In terms of all screening outcomes, the partially automated strategy would be expected to deliver 158 170 appropriate outcomes compared to 158 271 expected with the current manual system. The additional cost per additional appropriate screening outcome (manual vs automated) was calculated at £1990.
Sensitivity analysis
The results were most sensitive to changes in the proportion of referable cases detected by manual level 1 and automated grading. When these parameters were varied within their 95% confidence intervals, the strategy that identified the most referable cases changed. The automated system became more effective when the detection rate of manual level 1 graders for referable retinopathy fell below 98.2%. By contrast, it remained less costly when all cost parameters were varied individually within the ranges presented in table 3. All else remaining constant, the cost per patient for automated level 1 grading would have to reach £1.40 for the automated strategy to become more costly than manual grading. This would require the equivalent annual implementation cost to be greater than £224 000.
Including the cost of re-screening individuals recalled inappropriately at 6 months had no effect on the cost-effectiveness of strategies. For changes in uptake, if only 80% of people with diabetes attended screening (128 000), the cost per patient for automated grading would increase to £0.18 and the additional quality assurance cost associated with the manual system would decrease to £0.19 per patient. The cost saving associated with the automated strategy would be £154 880, and the number or referable cases detected would be 4448 compared to 4488 for manual grading. With 50% uptake, the automated strategy would reduce grading costs by £86 400, and reduce the number of referable cases identified by 25 (from 2805 to 2780).
When the specificity of level 3 graders was set at 80% as opposed to 100%, the manual and automated strategies resulted in 227 and 262 inappropriate referrals to ophthalmology respectively. Thus the cost savings were slightly lower with this scenario (£198 400 compared to £201 600). When the specificity of slit-lamp graders was also set at 80%, the cost savings associated with automated grading decreased further to £176 000. By contrast, when the sensitivity of level 3 and slit-lamp grading was set at 80%, the difference in effectiveness between the two strategies, in terms of the overall number of referable cases identified, was reduced (automated grading identifying 40 fewer cases than manual grading for a cohort of 160 000).
Figure 2 summarises the results of the probabilistic sensitivity analysis by plotting the 1000 estimates of the difference in cost and effect of the automated vs the manual strategy, where effect is measured as the probability of detecting a true referable case per patient screened. Of the points, 18% lie in the quadrant that clearly favours automated grading (ie, where automated is less costly and more effective). The remaining points lie in the quadrant where automated grading is less costly but also slightly less effective.
DISCUSSION
The results reported here suggest that automated grading could reduce the workload and associated costs of grading patients’ images for diabetic retinopathy. The partially automated strategy was calculated to reduce grading and quality assurance costs by £201 600 for a cohort of 160 000 people with diabetes. Despite having lower specificity, the cost savings associated with the automation of level 1 grading more than offset the cost of increased referrals to level 2 graders. However, automated grading also reduced the number of referable cases identified by 50 (5560 cases compared to 5610 cases). Cost-effectiveness was most sensitive to changes in the level 1 detection rates for referable retinopathy/maculopathy. If the proportion of referable cases detected by manual level 1 graders were to fall below 98.2%, the automated strategy would not only be cheaper, but also more effective.
The saving in grading cost might be a conservative estimate as it assumes that D-grade nurses, some of whom also act as screening photographers, undertake all manual level 1 grading at the rate of 10 patients/h. While it might be possible to conduct manual level 1 grading at a higher rate than this, it is likely that this would require more experienced and more expensive staff. There could be unforeseen costs associated with implementation of the automated system, but sensitivity analysis indicates that automation of level 1 grading would still result in savings of £179 200 if implementation costs were doubled.

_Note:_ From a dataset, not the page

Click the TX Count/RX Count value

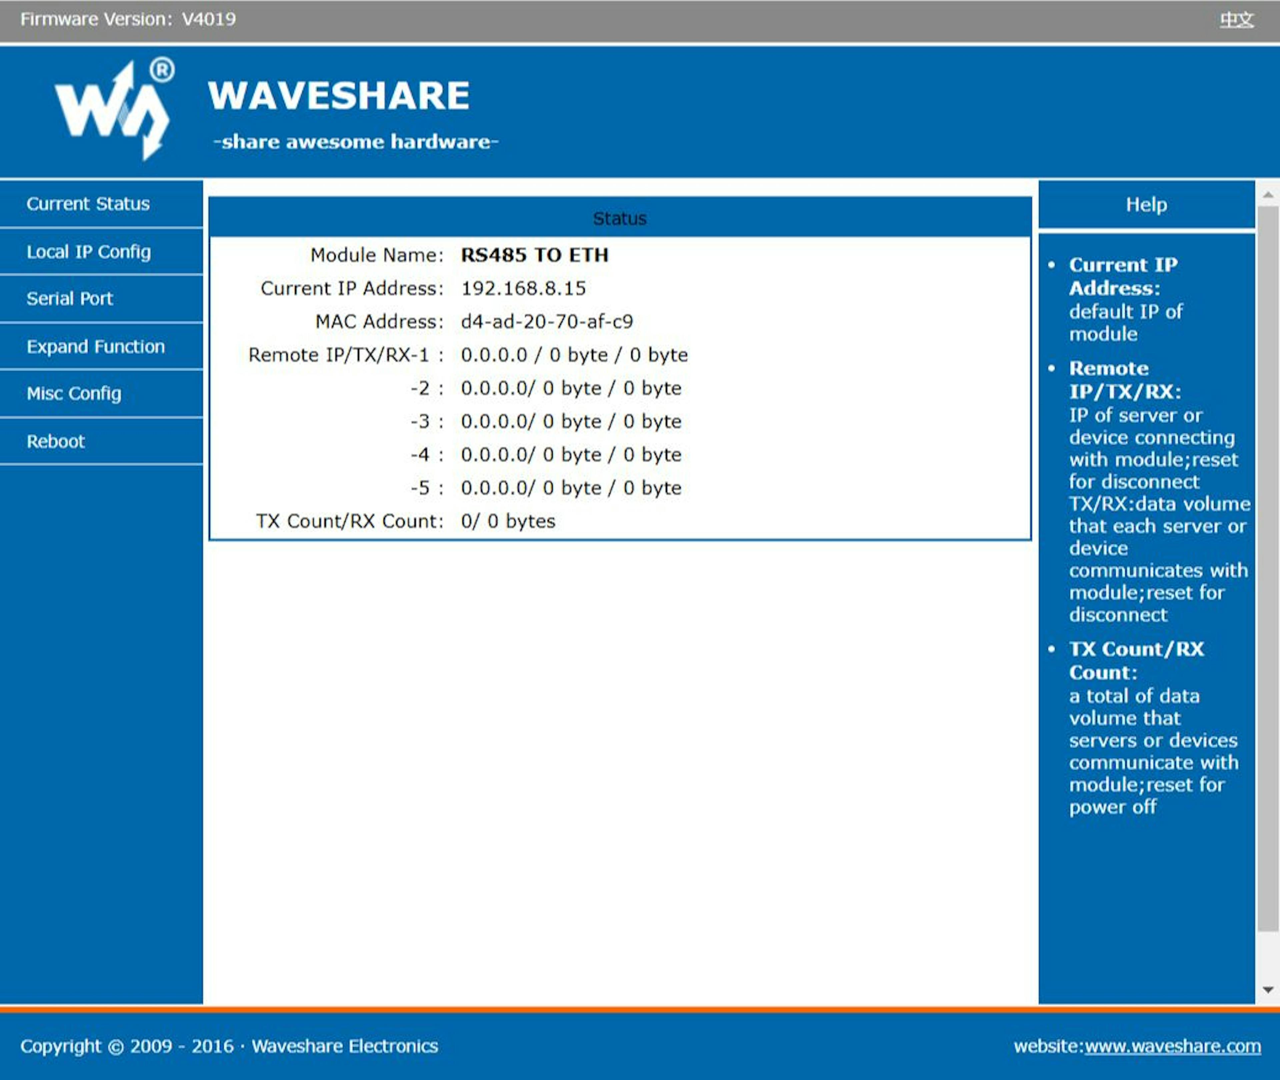(x=508, y=521)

Another potential benefit of automated grading is that it could potentially reduce the time it takes for patients to receive their results, due to the fact it could run 24 h a day.
A weakness of this analysis is that it only considers costs and consequences over a one-year time horizon. This period was chosen partly because of uncertainty surrounding the implications of missing referable cases as defined by the Scottish Diabetic Retinopathy Grading Scheme.10 The base case analysis predicts that for a screening cohort of 160 000, automated grading would reduce by 50 the number of referable cases identified (referable maculopathy, referable background retinopathy, or proliferative retinopathy). This prediction is due to a small non-significant difference in the referable retinopathy detection rates reported for automated and manual level 1 grading.9 In a direct comparison on 14 406 images from 6722 patients, automated grading missed three more cases of referable disease than manual grading. However, all of these were cases were referable maculopathy, as opposed to referable or proliferative retinopathy, and none were found to have sight threatening macular oedema upon referral to ophthalmology. Data from the Grampian screening programme suggests that only 12% of maculopathy cases referred to ophthalmology actually have indications of macular oedema when examined by slit-lamp biomicroscopy (John A Olsen, unpublished data). Estimates from the literature suggest an annual hazard rate for loss of central acuity of 0.017 for untreated vs treated macular oedema.13 This equates to a 0.2% (0.12*0.017) chance of missed referable maculopathy cases leading to sight loss within the space of a year (the maximum screening interval). Therefore, the small increase in false negatives with automated grading is unlikely to lead to additional cases of sight loss and additional health care costs.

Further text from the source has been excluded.